# [INPUT ROWS]
══════════════════════════════
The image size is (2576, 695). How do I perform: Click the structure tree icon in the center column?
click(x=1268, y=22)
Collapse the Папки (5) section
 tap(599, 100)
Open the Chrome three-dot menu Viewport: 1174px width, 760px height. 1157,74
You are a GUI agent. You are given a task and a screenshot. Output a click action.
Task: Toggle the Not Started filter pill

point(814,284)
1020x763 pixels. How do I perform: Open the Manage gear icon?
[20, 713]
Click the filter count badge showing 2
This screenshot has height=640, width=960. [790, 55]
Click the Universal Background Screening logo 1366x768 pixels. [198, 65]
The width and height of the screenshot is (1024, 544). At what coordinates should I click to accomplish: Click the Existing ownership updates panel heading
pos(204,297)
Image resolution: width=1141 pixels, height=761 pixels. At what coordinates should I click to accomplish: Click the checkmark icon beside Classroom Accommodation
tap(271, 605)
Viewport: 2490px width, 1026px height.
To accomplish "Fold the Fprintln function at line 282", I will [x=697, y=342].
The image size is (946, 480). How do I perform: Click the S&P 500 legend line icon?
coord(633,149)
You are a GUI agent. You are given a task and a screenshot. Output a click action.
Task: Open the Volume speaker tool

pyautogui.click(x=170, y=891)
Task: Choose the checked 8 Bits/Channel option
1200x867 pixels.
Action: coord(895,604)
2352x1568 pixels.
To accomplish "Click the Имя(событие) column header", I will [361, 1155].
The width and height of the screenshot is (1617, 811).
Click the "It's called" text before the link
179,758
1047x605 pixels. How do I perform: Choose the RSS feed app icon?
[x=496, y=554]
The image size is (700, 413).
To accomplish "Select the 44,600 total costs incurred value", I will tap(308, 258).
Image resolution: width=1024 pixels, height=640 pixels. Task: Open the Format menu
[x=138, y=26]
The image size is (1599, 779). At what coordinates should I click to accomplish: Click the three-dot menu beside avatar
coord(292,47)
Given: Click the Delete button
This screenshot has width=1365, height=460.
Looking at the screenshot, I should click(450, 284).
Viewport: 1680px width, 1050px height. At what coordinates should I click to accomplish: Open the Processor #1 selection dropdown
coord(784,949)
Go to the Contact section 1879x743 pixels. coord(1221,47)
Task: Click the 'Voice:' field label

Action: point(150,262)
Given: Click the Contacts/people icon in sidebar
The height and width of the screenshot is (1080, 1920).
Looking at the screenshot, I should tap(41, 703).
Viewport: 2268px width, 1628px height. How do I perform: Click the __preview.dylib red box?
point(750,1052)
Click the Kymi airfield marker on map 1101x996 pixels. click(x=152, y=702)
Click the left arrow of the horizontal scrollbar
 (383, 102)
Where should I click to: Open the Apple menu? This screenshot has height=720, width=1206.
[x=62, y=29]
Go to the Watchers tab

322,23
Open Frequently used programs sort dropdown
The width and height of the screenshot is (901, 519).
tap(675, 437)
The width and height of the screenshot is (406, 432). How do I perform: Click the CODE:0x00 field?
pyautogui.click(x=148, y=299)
══════════════════════════════
Rewrite all of the material above, changing every "Viewport" to "Display" and leaving everything else the same.

# [RESULT OF THIS EXERCISE]
The image size is (2576, 695). How do I perform: Click the structure tree icon in the center column?
click(x=1268, y=22)
Collapse the Папки (5) section
 tap(599, 100)
Open the Chrome three-dot menu Display: 1174px width, 760px height. 1157,74
You are a GUI agent. You are given a task and a screenshot. Output a click action.
Task: Toggle the Not Started filter pill

point(814,284)
1020x763 pixels. How do I perform: Open the Manage gear icon?
[20, 713]
Click the filter count badge showing 2
This screenshot has height=640, width=960. [790, 55]
Click the Universal Background Screening logo 1366x768 pixels. [198, 65]
The width and height of the screenshot is (1024, 544). At what coordinates should I click to accomplish: Click the Existing ownership updates panel heading
pos(204,297)
Image resolution: width=1141 pixels, height=761 pixels. At what coordinates should I click to accomplish: Click the checkmark icon beside Classroom Accommodation
tap(271, 605)
Display: 2490px width, 1026px height.
To accomplish "Fold the Fprintln function at line 282", I will [x=697, y=342].
The image size is (946, 480). How do I perform: Click the S&P 500 legend line icon?
coord(633,149)
You are a GUI agent. You are given a task and a screenshot. Output a click action.
Task: Open the Volume speaker tool

pyautogui.click(x=170, y=891)
Task: Choose the checked 8 Bits/Channel option
1200x867 pixels.
Action: coord(895,604)
2352x1568 pixels.
To accomplish "Click the Имя(событие) column header", I will [361, 1155].
The width and height of the screenshot is (1617, 811).
Click the "It's called" text before the link
179,758
1047x605 pixels. How do I perform: Choose the RSS feed app icon?
[x=496, y=554]
The image size is (700, 413).
To accomplish "Select the 44,600 total costs incurred value", I will tap(308, 258).
Image resolution: width=1024 pixels, height=640 pixels. Task: Open the Format menu
[x=138, y=26]
The image size is (1599, 779). At what coordinates should I click to accomplish: Click the three-dot menu beside avatar
coord(292,47)
Given: Click the Delete button
This screenshot has width=1365, height=460.
Looking at the screenshot, I should click(450, 284).
Display: 1680px width, 1050px height. At what coordinates should I click to accomplish: Open the Processor #1 selection dropdown
coord(784,949)
Go to the Contact section 1879x743 pixels. coord(1221,47)
Task: Click the 'Voice:' field label

Action: point(150,262)
Given: Click the Contacts/people icon in sidebar
The height and width of the screenshot is (1080, 1920).
Looking at the screenshot, I should tap(41, 703).
Display: 2268px width, 1628px height. How do I perform: Click the __preview.dylib red box?
point(750,1052)
Click the Kymi airfield marker on map 1101x996 pixels. click(x=152, y=702)
Click the left arrow of the horizontal scrollbar
 (383, 102)
Where should I click to: Open the Apple menu? This screenshot has height=720, width=1206.
[x=62, y=29]
Go to the Watchers tab

322,23
Open Frequently used programs sort dropdown
The width and height of the screenshot is (901, 519).
tap(675, 437)
The width and height of the screenshot is (406, 432). How do I perform: Click the CODE:0x00 field?
pyautogui.click(x=148, y=299)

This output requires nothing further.